As Canada, the United States and Mexico renegotiate the North American Free Trade Agreement (NAFTA), digital property rights provisions should be amended to reflect changes in technology, said legal experts and trade groups with opposing views on what to include in the shift.

Part of the debate centers around how countries regulate so-called digital lock provisions or technological protection measures which companies place on devices or software in what they say is a tool to fight piracy.

The impact of digital property rights extends from computer systems inside modern farm tractors to e-books, movies, cloud computing software and cross-border information flows.

Analysts say negotiations over these little-known property provisions will profoundly impact students, farmers and consumers across North America as officials work to update one of the world's largest trading blocs.

"Trade agreements do not just deal with commodities crossing borders," said Jahangir Valiani, a policy analyst at the Canada West Foundation, a Calgary-based think-tank.

"There needs to be some deeper thinking about these digital issues," Mr. Valiani told the Thomson Reuters Foundation.

"Beholden to Technicians"

Ian Robson, a wheat and canola grower in central Canada's Manitoba province, said digital lock provisions are holding farmers hostage.

"Farmers are concerned with the digital lock rules or intellectual property rights regarding computer technology used to control farm machines," Mr. Robson told the Thomson Reuters Foundation.

Tractors, harvesters and other large farm machines have complex computer software embedded inside of them.

When the machines break down, digital lock provisions mean farmers must take the equipment to official dealerships for repairs, rather than being able to fix the devices themselves or with local technicians.

The lock provisions mean that only the company who sells the machines has access to the codes to repair them. Tampering with the digital locks is prohibited by intellectual property rules enshrined in trade agreements.

"We are now beholden to company technicians to make any repairs," said Robson, who represents the National Farmers Union, a Canadian advocacy group pushing for intellectual property rules to be changed in future trade agreements.

"Under these trade deals governments are giving up the democratic rights of citizens to control the terms of commerce."

Protecting Intellectual Property

Supporters of strict rules on digital locks say the measures spurn new innovation by allowing firms to defend their intellectual property rights when developing new products.

"These types of provisions are essential for any modern trade agreement," said Keith Kupferschmid, CEO of the Copyright Alliance, a US-based lobby group for software developers, photographers, the entertainment industry and others. Thomson Reuters is a member of the Copyright Alliance. Digital technology has changed so much since NAFTA was signed in 1994 that trade officials need to strengthen digital intellectual property protections during the renegotiation, Mr. Kupferschmid said.

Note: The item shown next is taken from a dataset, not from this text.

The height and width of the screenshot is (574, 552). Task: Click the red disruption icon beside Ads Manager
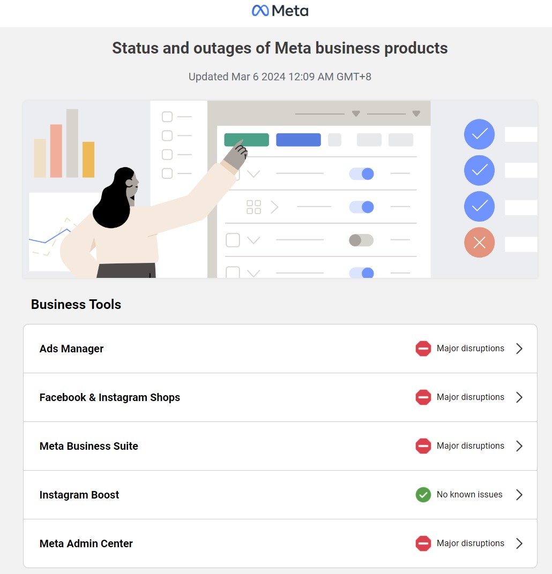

"Technological protection measures are so important because they give creators and innovators the comfort level to distribute their products online," he said.

There could be a few exceptions allowing consumers to "legally break digital locks" such as farmers wanting to fix their own machines, Kupferschmid said.

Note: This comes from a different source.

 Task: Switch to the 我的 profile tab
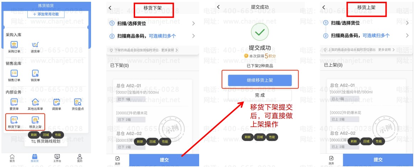pyautogui.click(x=80, y=158)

But these should be specific and "narrowly focused" to stop copyright infringement.

Exceptions

Canada allows educational institutions to use copyrighted text books without having to compensate the book's publishers and makes another exception for user generated content, such as a DJ remixing a previously recorded song, he said.

Kupferschmid wants US trade negotiators to pressure Canada to tighten those rules while urging Mexico to better enforce its existing intellectual property laws.

Michael Geist, a University of Ottawa law professor who studies trade agreements, said Canadian regulators should do the opposite, loosening NAFTA's intellectual property clauses.

Digital locks, for example, restrict what students can do with the e-books they are required to buy for school, Mr. Geist said.

The same locking problem also applies when students or other users try to sample a section of a DVD to extract a short clip to use for a creative project.

"User rights and flexibility in the laws must be treated equally in the digital and analog world," Geist told the Thomson Reuters Foundation.

"Perfectly legal activities should not be blocked because someone puts a digital lock on the content."

The next round of the NAFTA renegotiations begins on Sept. 1 in Mexico.

This story was reported by Reuters.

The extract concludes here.